## Directive:
Please duplicate the rows below, beginning with the line that contains "Locate an element on the screen. The" and continuing through the line that contains "refresh is located at coordinates (417, 74).", both included.

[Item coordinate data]

>>>>>

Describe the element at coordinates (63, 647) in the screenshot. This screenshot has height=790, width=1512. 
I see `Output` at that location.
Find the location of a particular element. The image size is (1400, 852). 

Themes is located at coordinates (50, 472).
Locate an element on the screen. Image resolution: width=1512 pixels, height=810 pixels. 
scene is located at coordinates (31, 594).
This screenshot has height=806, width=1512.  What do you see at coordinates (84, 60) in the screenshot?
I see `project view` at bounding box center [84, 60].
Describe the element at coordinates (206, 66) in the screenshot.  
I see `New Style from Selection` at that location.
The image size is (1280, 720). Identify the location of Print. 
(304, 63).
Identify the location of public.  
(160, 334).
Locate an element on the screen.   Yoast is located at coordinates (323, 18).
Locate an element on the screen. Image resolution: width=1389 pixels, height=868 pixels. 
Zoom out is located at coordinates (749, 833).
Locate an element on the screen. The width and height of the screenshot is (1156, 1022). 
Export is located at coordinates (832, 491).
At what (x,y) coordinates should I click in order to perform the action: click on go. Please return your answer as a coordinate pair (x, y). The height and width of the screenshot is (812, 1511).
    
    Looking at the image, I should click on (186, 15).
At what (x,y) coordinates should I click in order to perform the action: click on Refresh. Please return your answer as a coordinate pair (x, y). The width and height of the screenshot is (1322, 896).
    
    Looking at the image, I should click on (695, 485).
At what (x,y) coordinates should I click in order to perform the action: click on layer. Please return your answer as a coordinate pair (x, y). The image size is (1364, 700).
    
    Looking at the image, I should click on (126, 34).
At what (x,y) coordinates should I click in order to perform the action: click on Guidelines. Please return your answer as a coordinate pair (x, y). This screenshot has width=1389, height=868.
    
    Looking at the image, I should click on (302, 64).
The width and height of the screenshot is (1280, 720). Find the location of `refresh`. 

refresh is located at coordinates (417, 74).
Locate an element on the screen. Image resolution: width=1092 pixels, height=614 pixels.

<<<<<

## Exercise response:
Locate an element on the screen. The width and height of the screenshot is (1156, 1022). 
Export is located at coordinates (832, 491).
At what (x,y) coordinates should I click in order to perform the action: click on go. Please return your answer as a coordinate pair (x, y). The height and width of the screenshot is (812, 1511).
    
    Looking at the image, I should click on (186, 15).
At what (x,y) coordinates should I click in order to perform the action: click on Refresh. Please return your answer as a coordinate pair (x, y). The width and height of the screenshot is (1322, 896).
    
    Looking at the image, I should click on (695, 485).
At what (x,y) coordinates should I click in order to perform the action: click on layer. Please return your answer as a coordinate pair (x, y). The image size is (1364, 700).
    
    Looking at the image, I should click on (126, 34).
At what (x,y) coordinates should I click in order to perform the action: click on Guidelines. Please return your answer as a coordinate pair (x, y). This screenshot has width=1389, height=868.
    
    Looking at the image, I should click on (302, 64).
The width and height of the screenshot is (1280, 720). Find the location of `refresh`. 

refresh is located at coordinates (417, 74).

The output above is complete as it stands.